Mais Pékin ne fait pas pour autant la pluie et le beau temps, grâce à une concurrence savamment entretenue. Les champs pétroliers sont explorés ou exploités par une foule de consortiums associant entreprises canadiennes, russes, sud-coréennes, britanniques, améri caines et françaises. Un afflux de compétences et de capitaux indispensable. Mais si le pays veut doubler ses capacités d'exportation, actuellement limitées à 1,5 million de barils par jour, il doit construire rapidement de nouveaux pipelines. Le Kazakhstan est en effet le pays le plus enclavé du monde : trois des cinq pays qui l'entourent n'ont eux-mêmes aucun accès à la mer ! Ainsi, Yves-Louis Darricarrère, directeur général exploration et production de Total, expliquait lors d'un récent passage à Astana que le consortium chargé de l'exploitation du gisement géant de Kashagan - dont Total et l'entreprise publique Kasmunaigas font partie -« aura besoin d'un pipeline à l'horizon 2015 » pour évacuer la production du champ. « Dans sa première phase, ce projet doit permettre d'exporter 300.000 barils par jour à partir de 2012 », poursuit-il.

Corruption et bureaucratie

Mais chaque pipeline constitue un enjeu géostratégique, puisqu'il sécurise l'approvisionnement d'une grande puissance ou renforce le pouvoir d'un pays de transit. Par exemple, Astana est courtisé par Washington, Bruxelles et Bakou pour alimenter le gazoduc Nabucco, qui contournera à partir de 2014 la Russie et réduira la dépendance de l'Europe à l'égard de Moscou.

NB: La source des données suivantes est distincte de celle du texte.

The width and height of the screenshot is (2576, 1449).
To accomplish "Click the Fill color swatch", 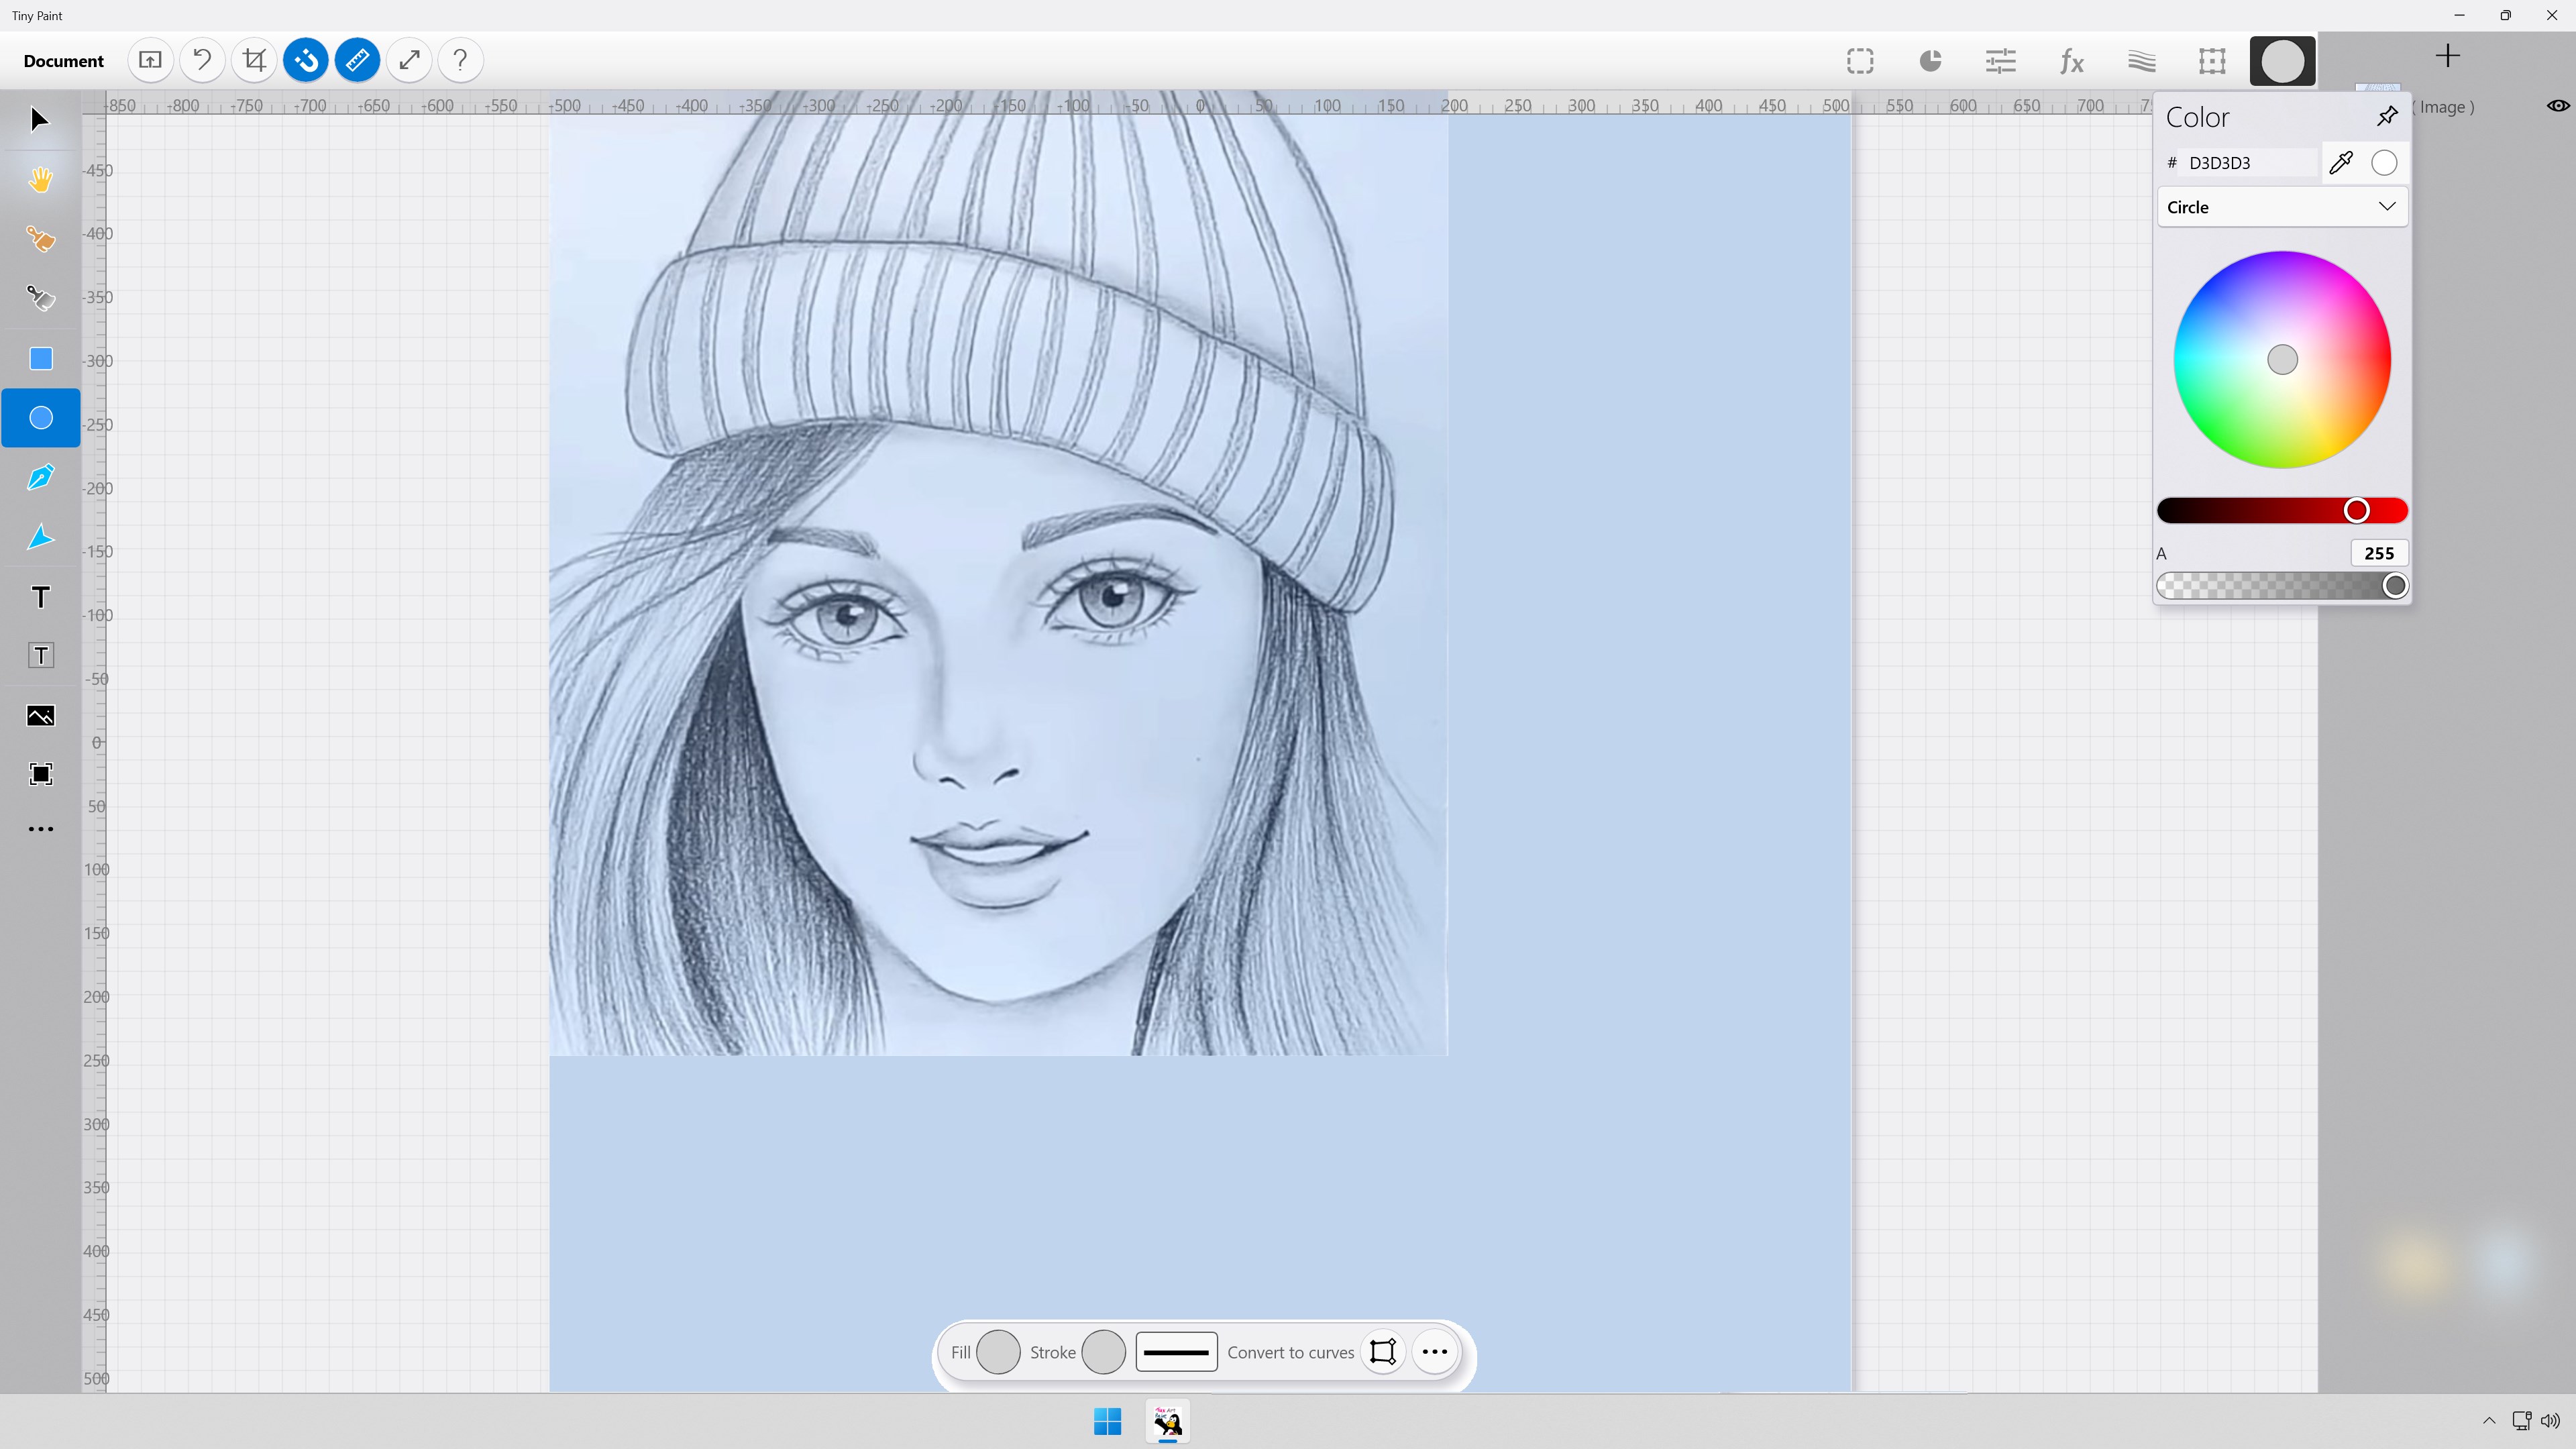I will [997, 1352].
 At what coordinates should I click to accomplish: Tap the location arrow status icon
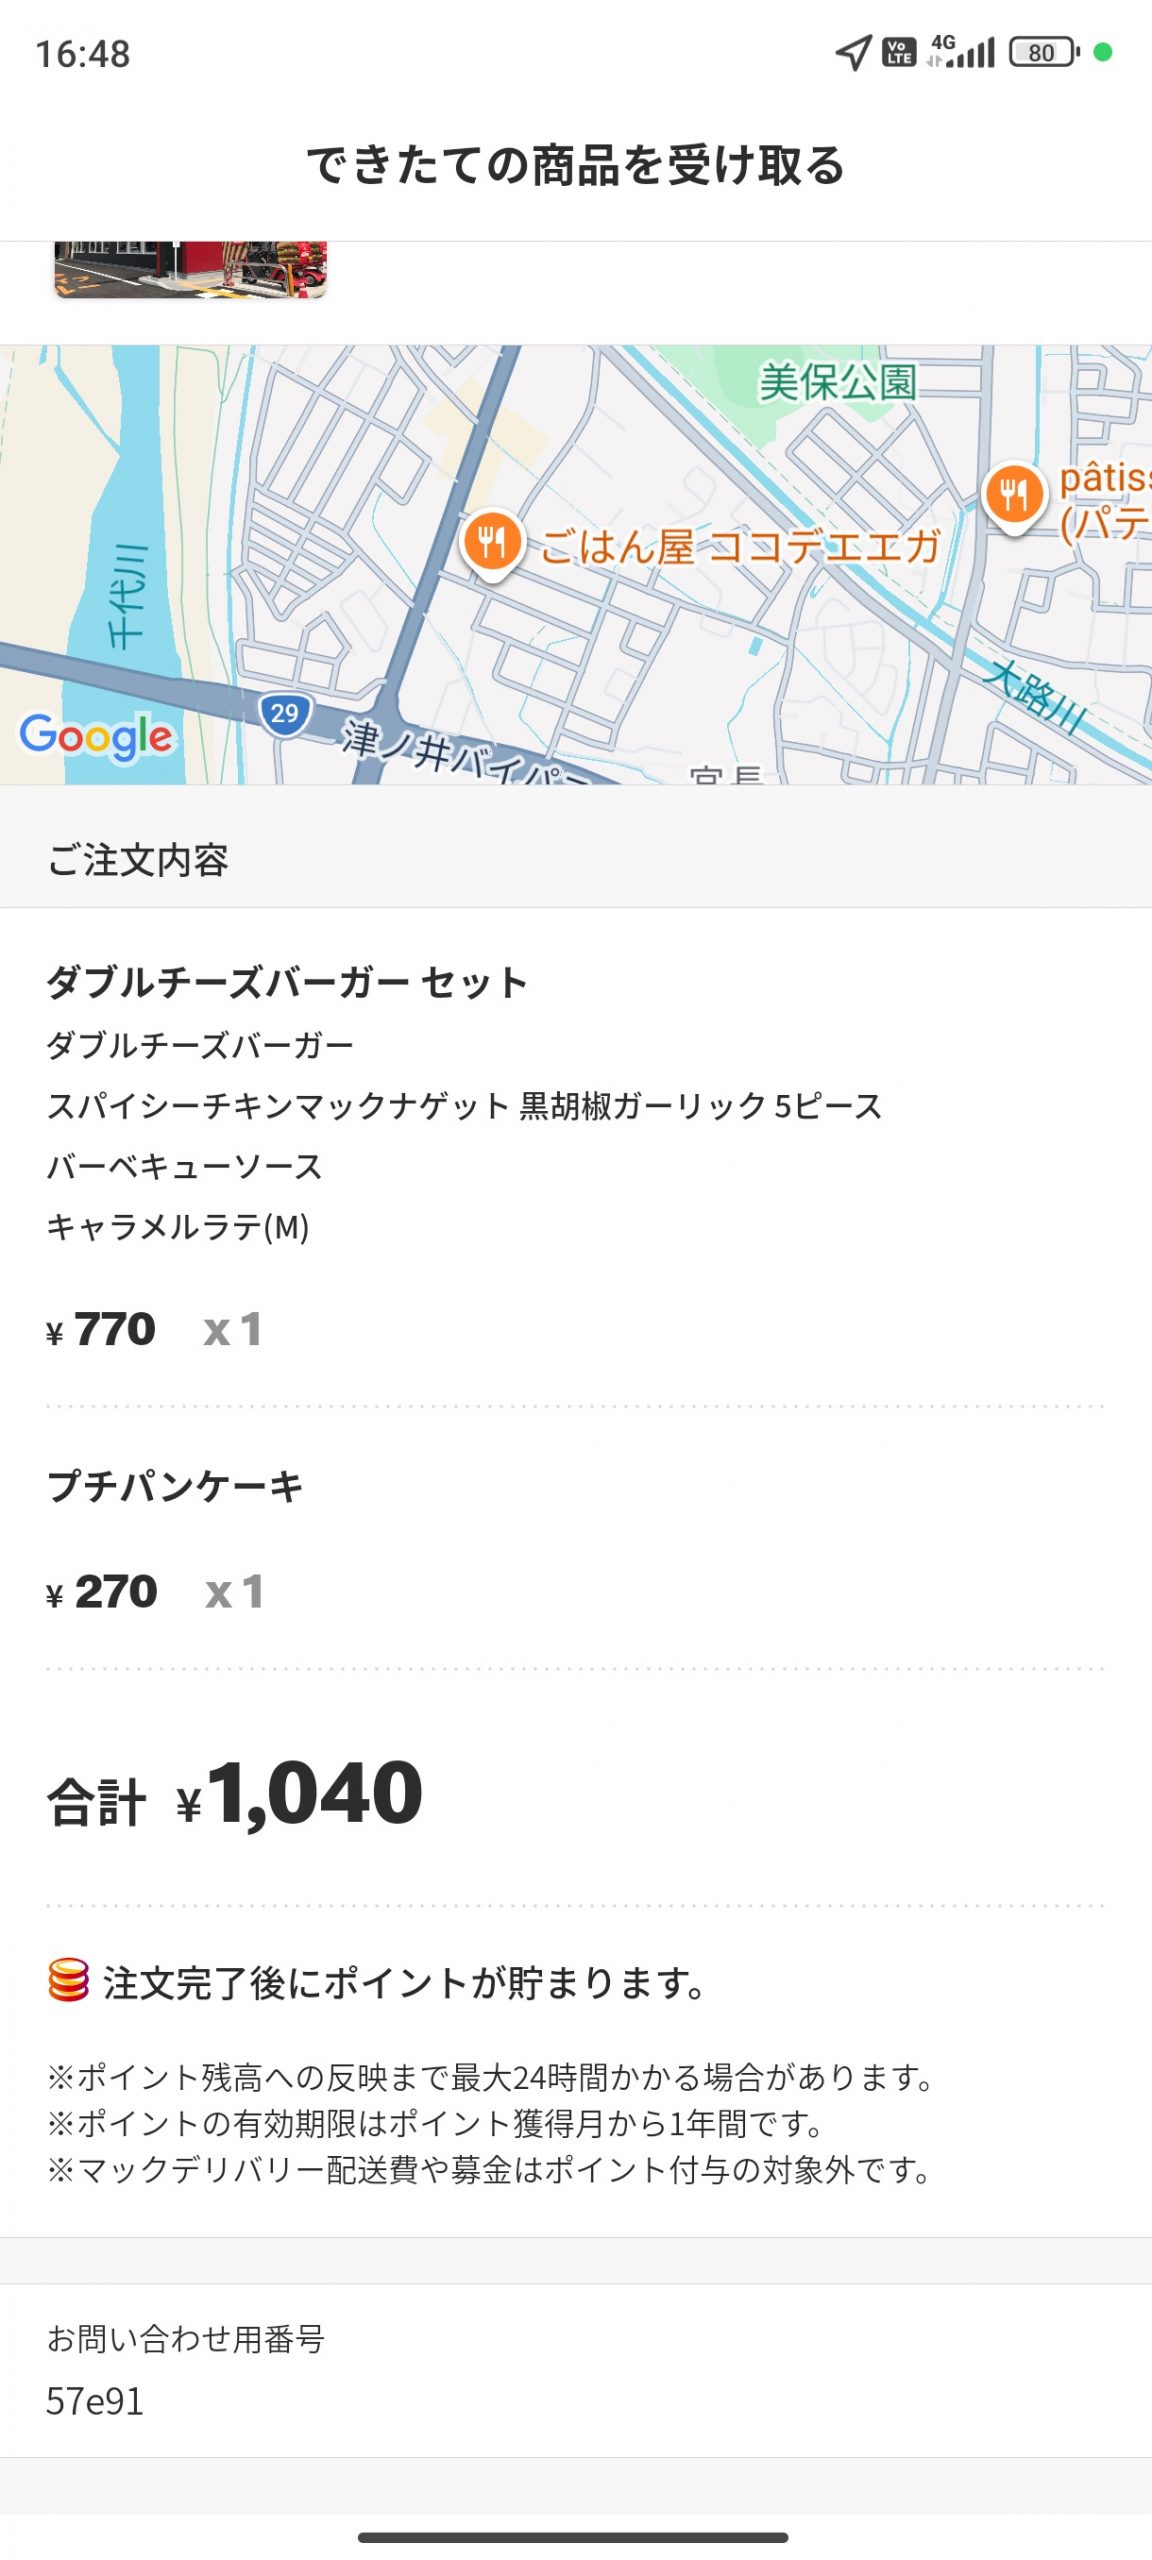pos(853,52)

Mais, plus encore qu'un goulet d'étranglement au niveau de ses pipelines, ce sont les moeurs économiques qui pourraient obérer le décollage économique du pays. Les règlements de comptes à coups d'arrestations et de faillites entre les différents clans gravitant autour du pouvoir sont musclés (lire aussi sur www.lesechos.fr) et le Kazakhstan est classé parmi les pays les plus corrompus de la planète. Une corruption qui se nourrit d'une bureaucratie encore bien soviétique. Le président du forum des entrepreneurs kazakhs, Raimbek Batalov, raconte ainsi que, pour enregistrer une entreprise, « il faut réaliser au moins 68 procédures auprès de 37 organisations gouvernementales, avec 144 documents originaux, 13 copies notariées et 274 copies non notariées »…

YVES BOURDILLON sur www.lesechos.fr

(1) Lors de la dissolution de l'URSS, l'Ukraine, la Biélorussie et le Kazakhstan, lequel possédait 1.400 ogives nucléaires, ont rendu à Moscou les armes entreposées sur leur sol à l'époque soviétique. Astana avait bénéficié pour cela d'une aide logistique et financière secrète de Washington.